Tuesday 7 January 2020

The Critic






That wasn’t your idea

You don’t really believe that

You don’t really know what you’re talking about

That isn’t true. 



“Anyways, at about the same time — and I don’t exactly know how these things were causally related. I guess it was because I was trying to figure out who I was and how that could be fixed. Something like that. I started to pay very careful attention to what I was saying. I don’t know if that happened voluntarily or involuntarily, but I could feel a sort of split developing in my psyche. I’ve actually had students tell me that the same thing has happened to them after they’ve listened to some of the material that I’ve been describing to all of you. But I split into two, let’s say. 

One part was the old me that was talking a lot, that liked to argue, and that liked ideas. There was another part that was watching that part, just with its eyes opened, and neutrally judging. The part that was neutrally judging was watching the part that was talking, and going, that wasn’t your idea; you don’t really believe that; you don’t really know what you’re talking about; that isn’t true.

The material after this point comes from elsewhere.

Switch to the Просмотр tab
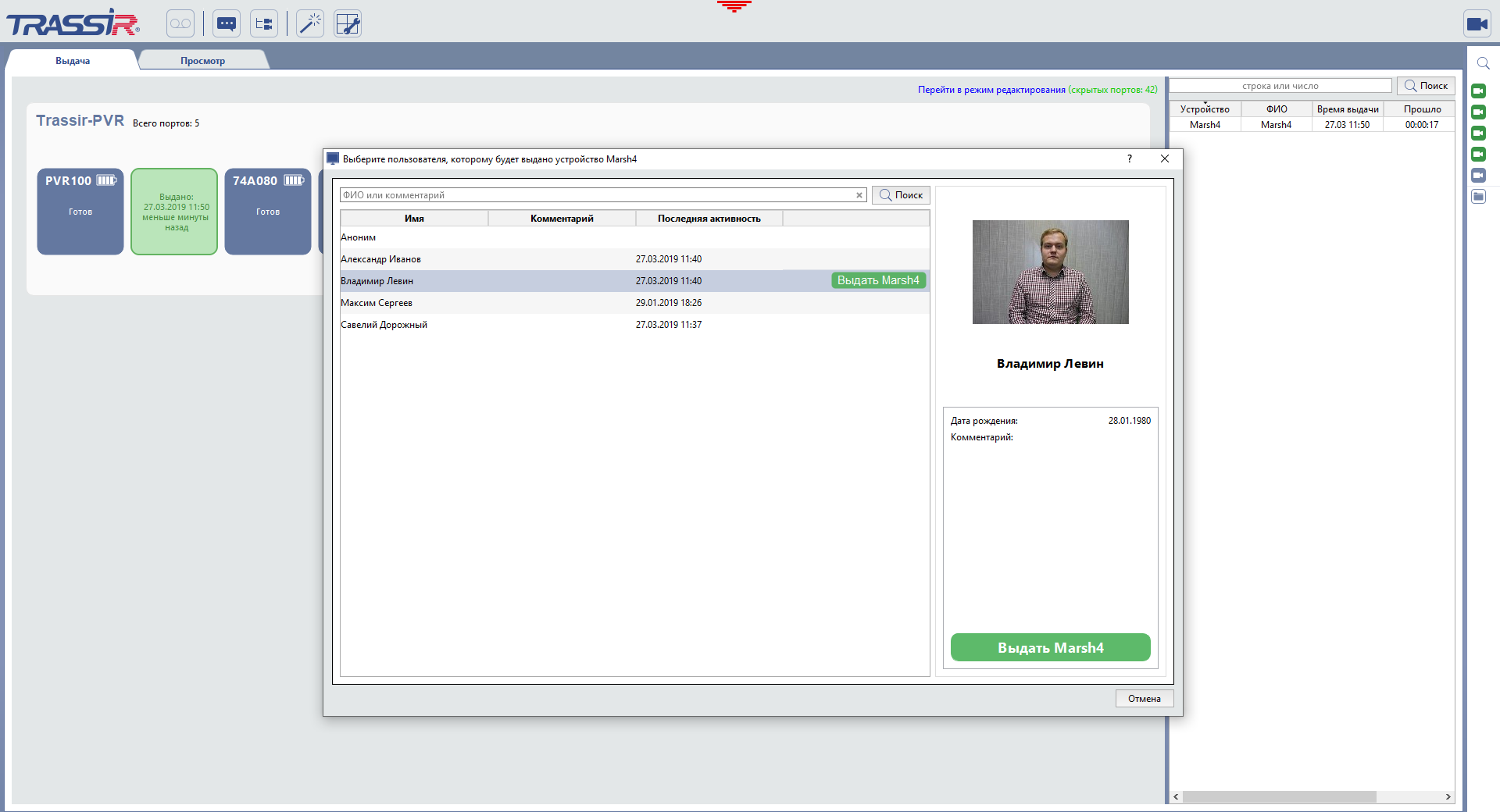The image size is (1500, 812). coord(202,61)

I thought, hm! That’s really interesting! That was happening to like 95 percent of what I was saying, and then I didn’t really know what to do. I thought, ok, this is strange. Maybe I fragmented, and that’s just not a good thing, at all. It’s not like I was hearing voices, or anything like that. It wasn’t like that. People have multiple parts. 

So then I had this weird conundrum: which of these two things are me? Is it the part that’s listening and saying, no, that’s rubbish; that’s a lie; you’re doing that to impress people; you’re just trying to win the argument. Was that me? Or was I the part that was going about its normal, verbal business? I didn’t know, but I decided that I would go with the critic. And then what I tried to do—what I learned to do, I think—was to stop saying things that made me weak. I mean, I’m still trying to do that. I’m always feeling, when I talk, whether or not the words that I am saying are making me align or making me come apart. I really do think that the alignment is the right way to conceptualize it, because if you say things as true as you can say them, then they come out of the depths inside of you. We don’t know where thoughts come from. We don’t know how far down into your substructure the thoughts emerge. We don’t know what process of physiological alignment is necessary for you to speak from the core of your being. We don’t understand any of that—we don’t even conceptualize that. But I believe that you can feel that. 

I learned some of that by reading Carl Rogers, who’s a great clinician. He talked about mental health, in part, as the coherence between the spiritual—or the abstract—and the physical—that the two things were aligned. There’s a lot of ideas of alignment in psychoanalytic and clinical thinking. But, anyways, I decided that I would start practicing not saying things that would make me weak. What happened was that I had to stop saying almost everything that I was saying — 95 percent of it. That’s a hell of a shock—this was over a few months — to wake up and realize that you’re mostly deadwood. It’s a shock. You might think, well, do you really want all of that to burn off? Well, there’s nothing left but a little husk—5 percent of you. Well, if that 5 percent is solid, then maybe that’s exactly what you want to have happen.